Winkler fishes for that response even when they’re not on set. Throughout lunch, Winkler can’t help but perform for Hader, pausing a story about how he was never much good at performing Shakespeare by voicing his regret about the coconut shrimp he’s eating. (“My kingdom for a toothpick!”)
When Hader relates how meditation helped him ease his anxiety during his later years on “Saturday Night Live,” Winkler relates: “I get nervous when I’m driving to work and I’m thinking, ‘Do I know what I’m doing? Do I know how to do this?’ And once I arrive on set, I have a breakfast burrito — which is one of the reasons I became an actor — [Hader is losing it] and now I’m thinking, ‘Oh, my God, I now look heavy.’ And then I just go to work and somehow it turns out OK.”
Small wonder then that when Hader is asked if Winkler’s character will return for the show’s third season (“That’s a great question … can we both ask that,” Winkler says, leaning forward with a flourish), Hader emphatically answers, “Yes! Yes! There’s no way Henry’s not going to be back. Are you kidding me?”

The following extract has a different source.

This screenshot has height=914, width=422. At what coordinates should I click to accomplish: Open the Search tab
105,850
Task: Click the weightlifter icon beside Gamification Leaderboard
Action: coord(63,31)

Well … Hader and Berg have shown a willingness to follow the story where it leads on “Barry” — even if that results in characters dying, which is a natural development in a series centered on a hit man. “Don’t you think that I don’t think about that every minute?” Winkler says, his eyes widening.
“It’s funny,” Hader says. “People love Henry so much. When I’m out on the street, people approach me and say, ‘Oh, my God, “Barry!” What’s it like to work with Henry Winkler?’ What would I say to those people if we killed him off? I don’t think people would find any kind of apology acceptable.”
Winkler smiles. “You know when you’re walking through an airport and people talk to you about what you’re doing right now instead of what you’ve done in the past?” he says. “That’s when you know you’re in it to win it. Men my age are waiting for the phone to ring — or putting the phone away. And here we are. It’s thrilling.”